As a follow-up to a previous blog post on Ukraine I will now discuss it’s counterpart in the news, Russia. As mentioned earlier, Ukraine’s economy is in a lot of trouble. While Russia’s economy might seem more stable in some aspects, mostly due to the lack of transparency from the government to the public, they are in reality in a lot of trouble. They are in need of structural reforms that will take a long time to implement. In the first two weeks of 2015 the ruble, Russia’s currency, fell by 17.5% against the dollar. Much of this has to do with the oil industry and as oil is Russia’s main export and has declined to below $50/barrel while their original budget was calculated on $100/barrel which comes out to 3 trillion rubles or 45 billion dollars. This was 20% of the planned revenues according to Anton Siluanov, the finance minister. Additionally inflation is up into the double digits and this means that real incomes will decline for the first time since President Putin has been in office starting in 2000.
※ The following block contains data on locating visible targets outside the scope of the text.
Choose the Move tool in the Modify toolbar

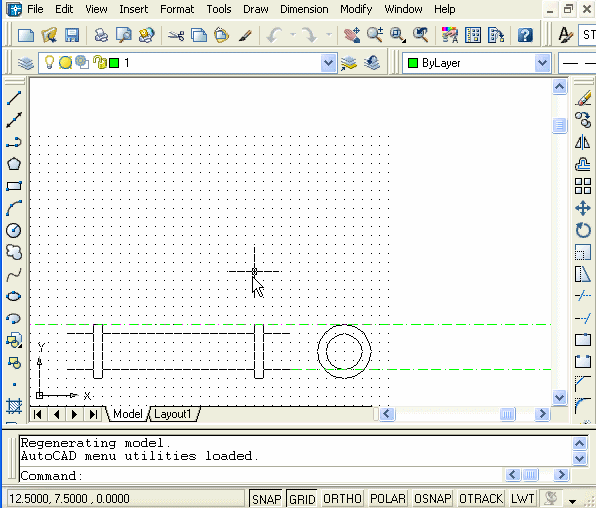click(583, 208)
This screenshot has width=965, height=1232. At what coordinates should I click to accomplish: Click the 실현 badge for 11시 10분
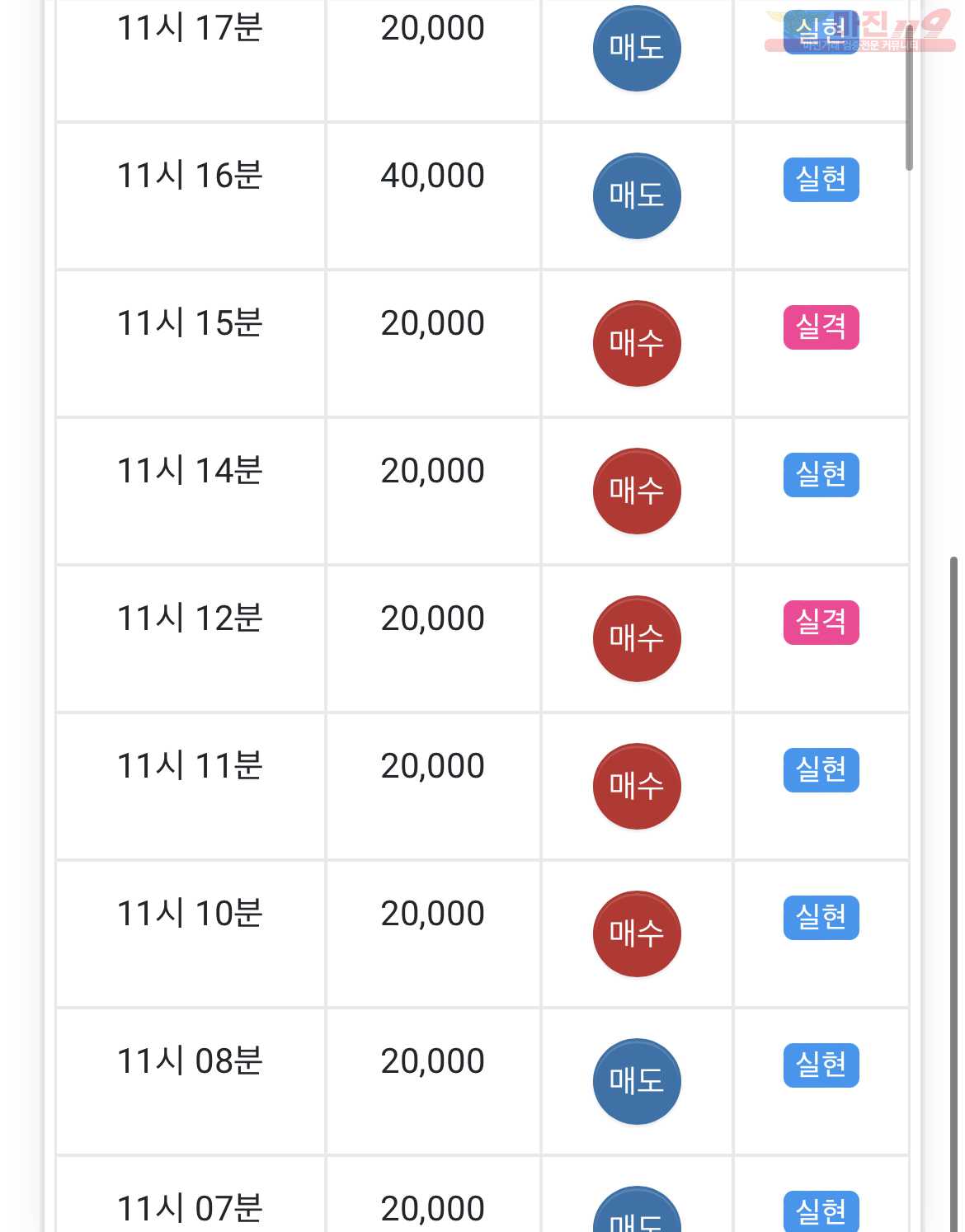pyautogui.click(x=821, y=918)
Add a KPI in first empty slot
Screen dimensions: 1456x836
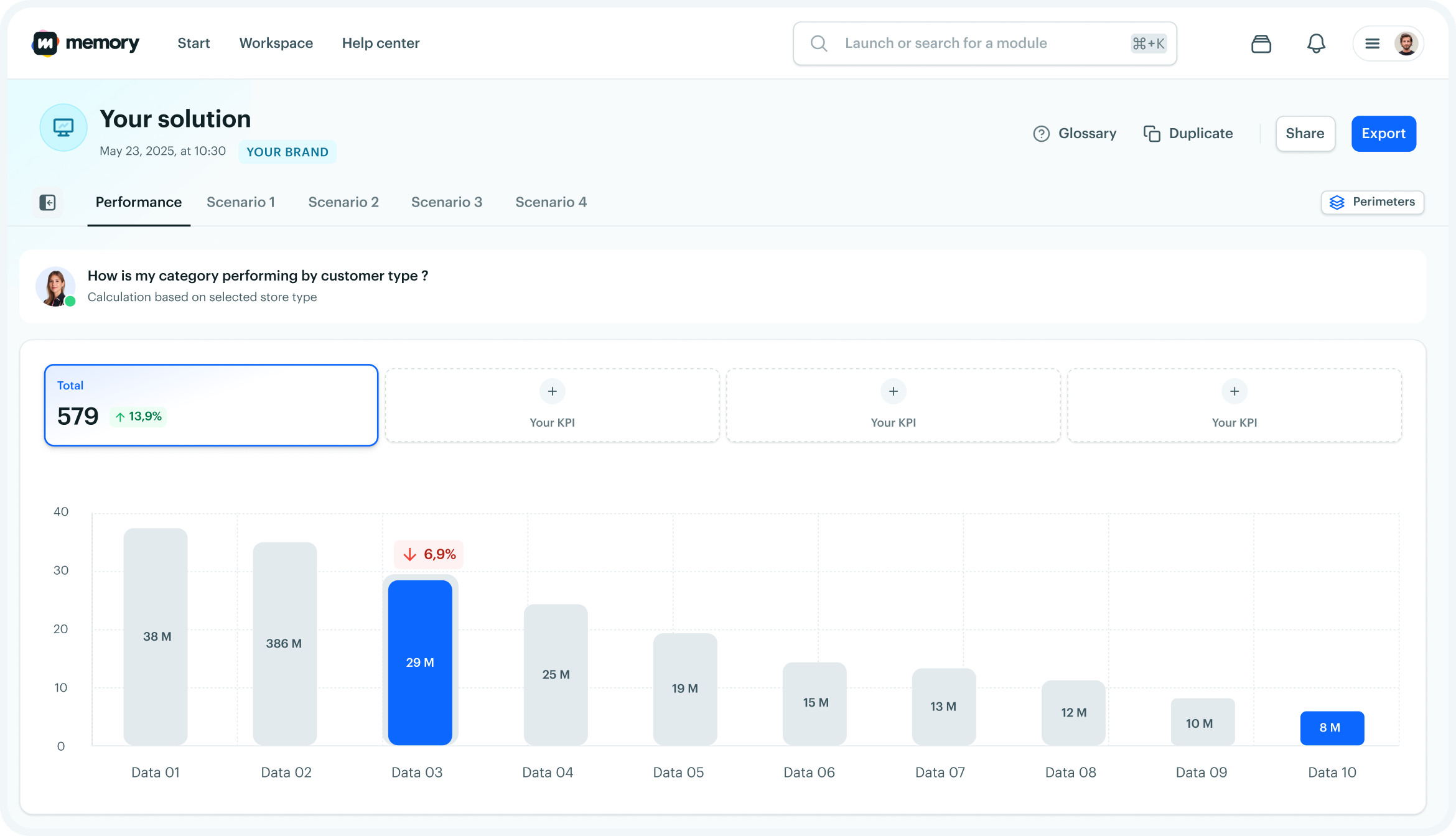(552, 392)
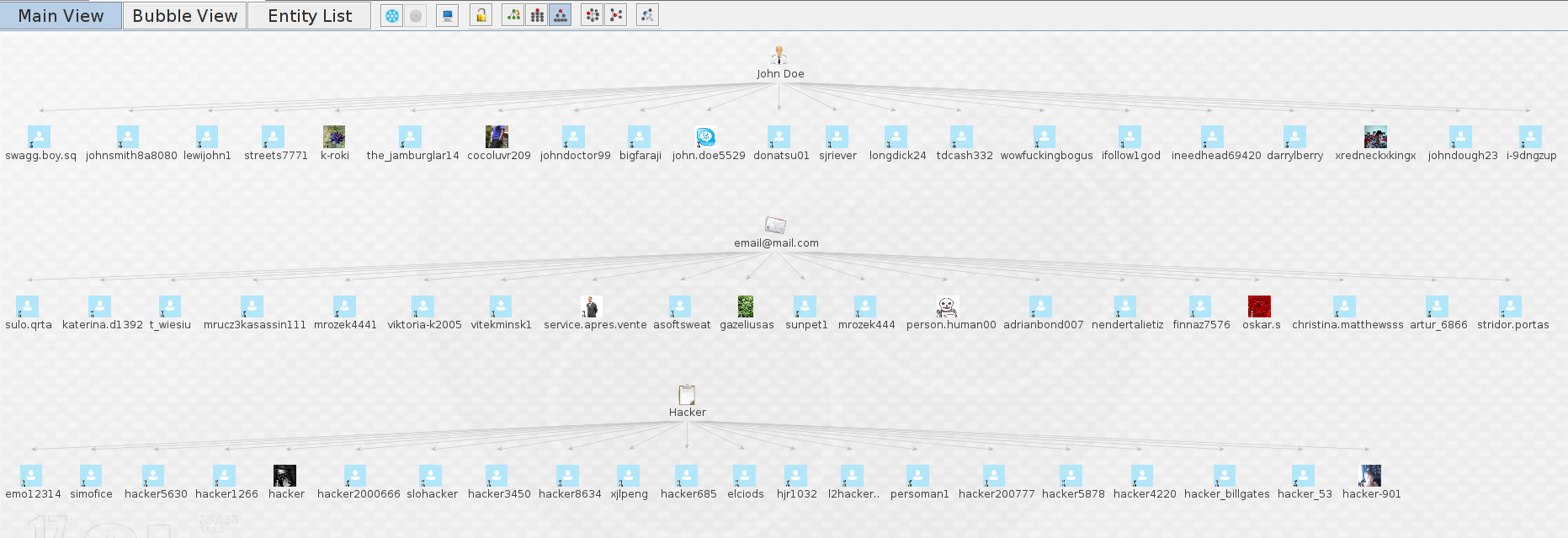This screenshot has height=538, width=1568.
Task: Select the block layout icon
Action: (x=536, y=15)
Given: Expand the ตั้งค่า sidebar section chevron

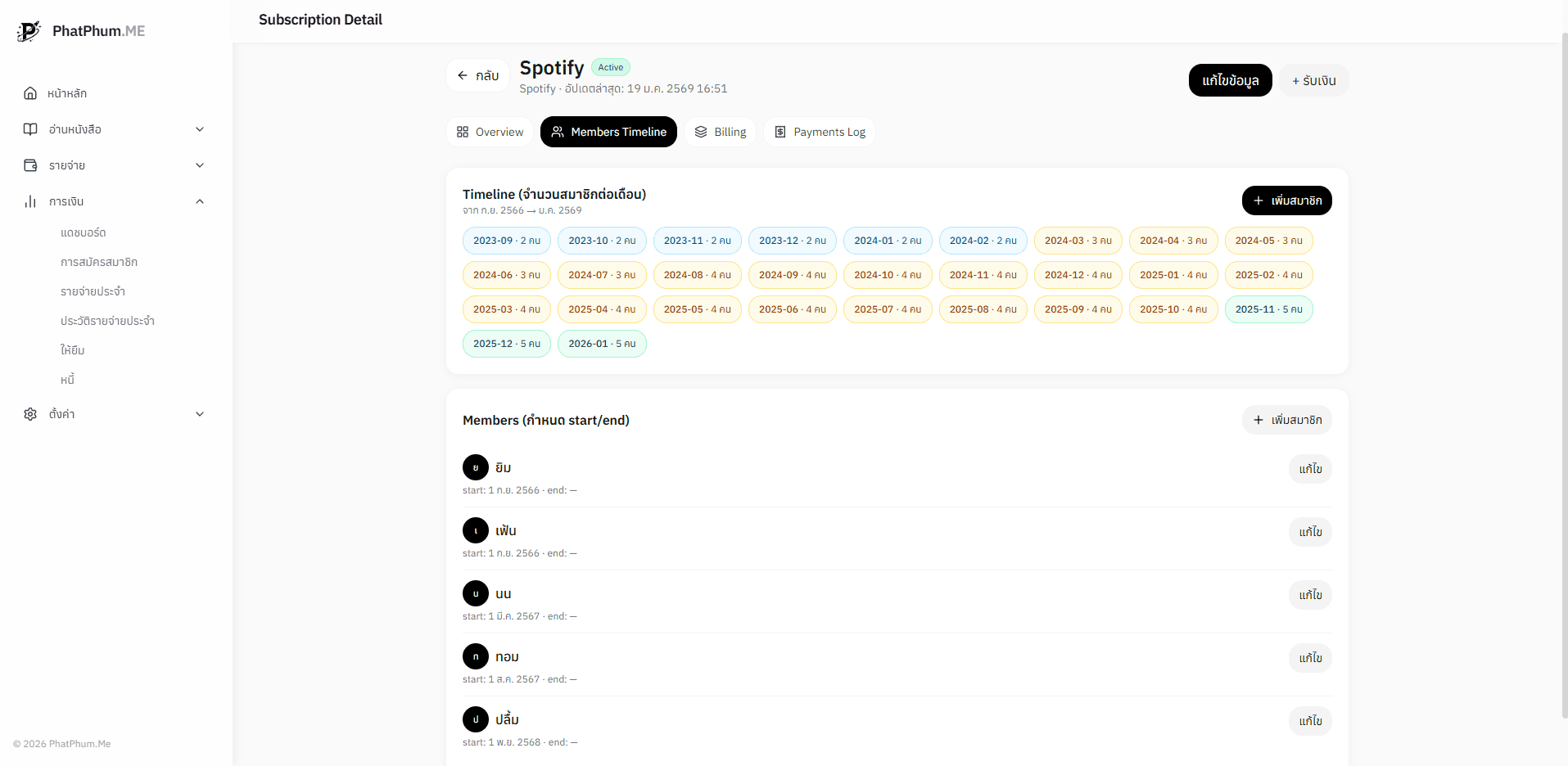Looking at the screenshot, I should (x=200, y=414).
Looking at this decline in perspective in 2008-2009, generally a hard economic time, Russia’s GDP contracted by 7.5% and the government was able to come out the other end by stimulating demand by increasing public spending and bailing out struggling firms. They no longer have this luxury as their reserves have depleted significantly. Many believe that Russia has significant structural inefficiencies that need to be addressed although they are still fighting a war and do not necessarily have the resources to do so at this time. However, the corruption within the market has been shown to push out the most efficient companies and these inefficiencies need to be addressed before Russia can really start to gain confidence back in their economy.
What do you think Russia’s next move should be?